Lwowscy radni chcą sprawdzać, czy Lwy na Cmentarzu Orląt nie mają wydźwięku antyukraińskiego

Przywrócone na Cmentarz Orląt Lwowskich po wieloletniej nieobecności lwy znalazły się pod ostrzałem ukraińskiego nacjonalizmu. Miejscy radni przyjęli uchwałę skierowaną do mera Lwowa i organów ścigania. Zaproponowała ją nacjonalistyczna partia Swoboda, uważana za spadkobierców banderyzmu. Radni proszą w niej o zbadanie sprawy pomników na polskim cmentarzu. Uważają, że przywrócenie figur ma wydźwięk antyukraiński.

 16 grudnia 2015 roku lwy powróciły na Cmentarz Orląt Lwowski. Starała się o to Fundacja Dziedzictwa Kulturowego oraz Towarzystwo Opieki nad Grobami Wojskowymi we Lwowie. Przywrócenie charakterystycznych rzeźb cofnęło działania Sowietów z 1971 roku, gdy lwy zostały wywiezione z Łyczakowa, a wojsko ZSRR czołgami zrujnowało nekropolię.
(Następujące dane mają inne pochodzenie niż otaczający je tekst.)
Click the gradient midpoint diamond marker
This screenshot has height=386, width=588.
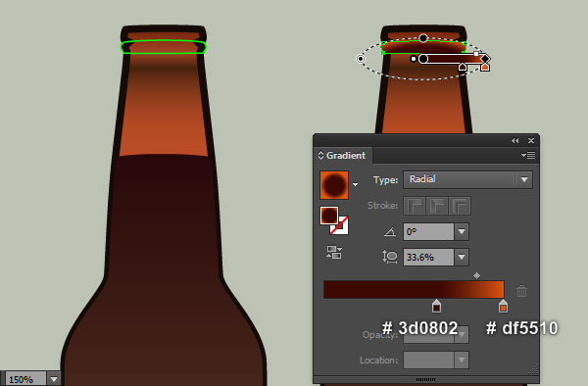(x=476, y=276)
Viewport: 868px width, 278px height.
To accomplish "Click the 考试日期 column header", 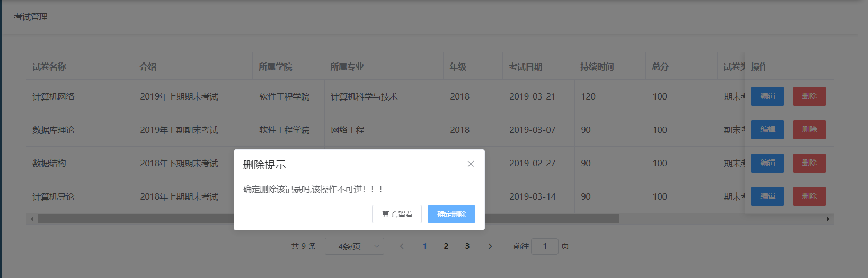I will point(526,67).
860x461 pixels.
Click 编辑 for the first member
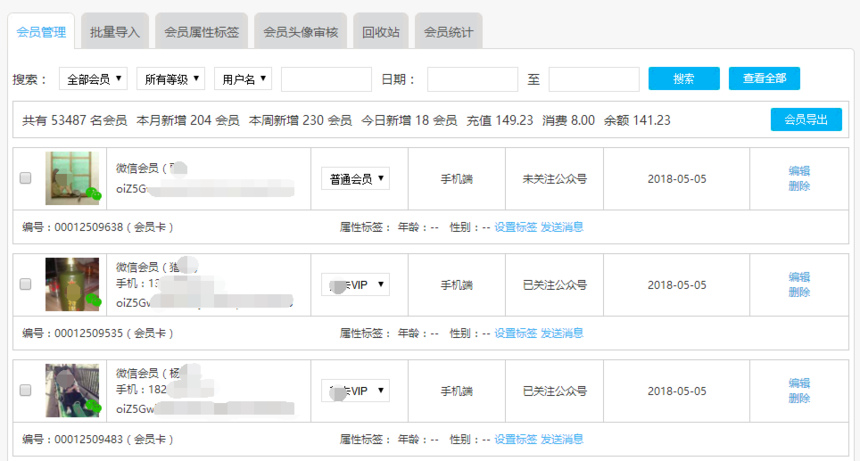click(799, 171)
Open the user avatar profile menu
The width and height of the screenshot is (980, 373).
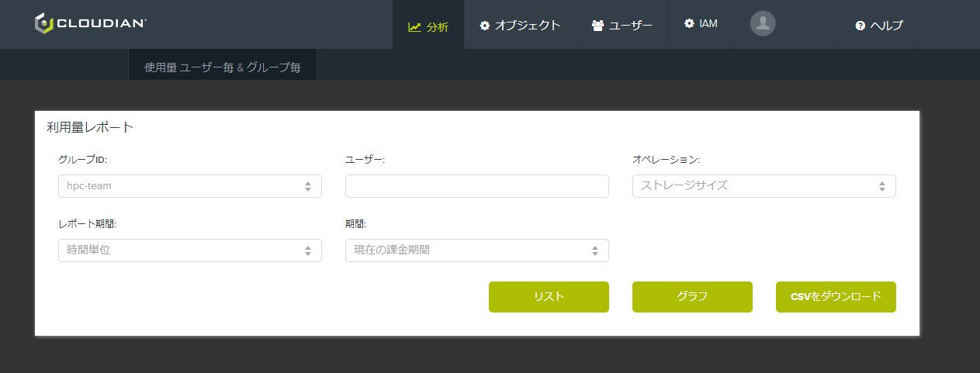coord(763,23)
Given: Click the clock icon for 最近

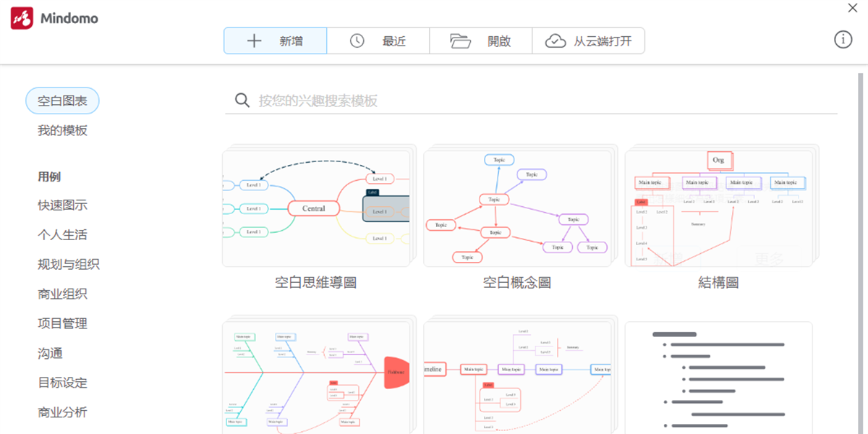Looking at the screenshot, I should click(357, 41).
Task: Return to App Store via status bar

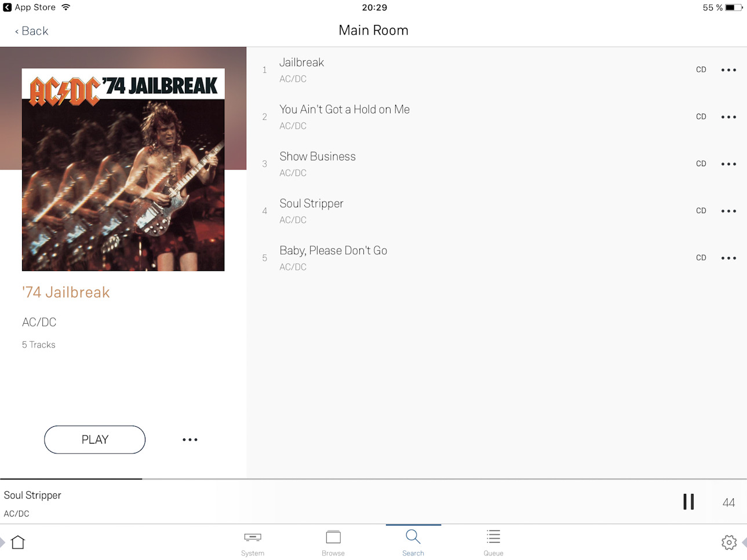Action: pos(30,8)
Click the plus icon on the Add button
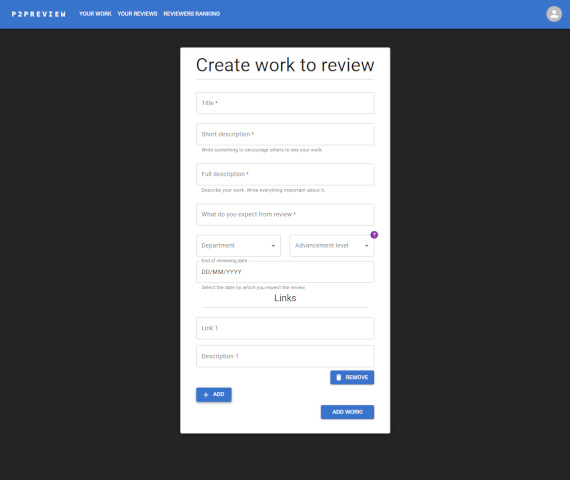Viewport: 570px width, 480px height. pos(206,395)
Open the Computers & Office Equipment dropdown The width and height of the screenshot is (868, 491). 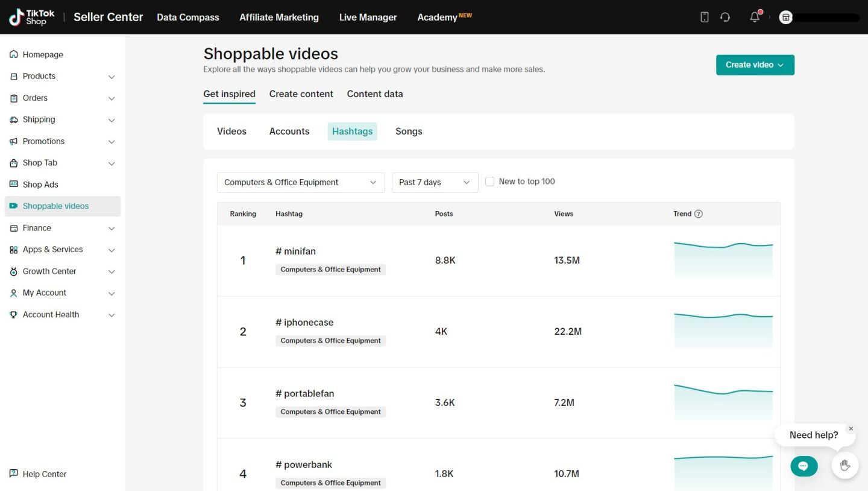(x=300, y=183)
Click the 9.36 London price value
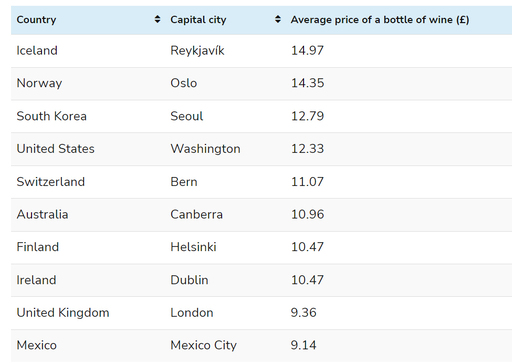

Ukraińska nacjonalistyczna partia Swoboda, mimo deklarowanego antykomunizmu, ma – podobnie jak Sowieci – fatalne zdanie o symbolach polskości we Lwowie. Radni miejscy z tej formacji zażądali zbadania legalności powrotu lwów na Cmentarz Orląt. Ich uchwałę poparło 59 osób z 84 deputowanych. Teraz trafi ona do Andrzeja Sadowego, mera miasta.

Ponadto miejscy samorządowcy zwrócili się do policji o sprawdzenie, czy lwy wróciły na cmentarz legalnie i czy nie mają charakteru antyukraińskiego.

„Takie obiekty w zamyśle ich twórców zawierały jednoznaczną symbolikę, która w połączeniu z innymi symbolami militarnymi (takimi, jak miecz Szczerbiec) tworzyły i nadal tworzą kontekst, który może mieć treść antyukraińską, symbolizować okupację ukraińskich ziem i obrażać uczucia narodowe Ukraińców” – głosi uchwała cytowana przez TVP Info za portalem Zaxid.net.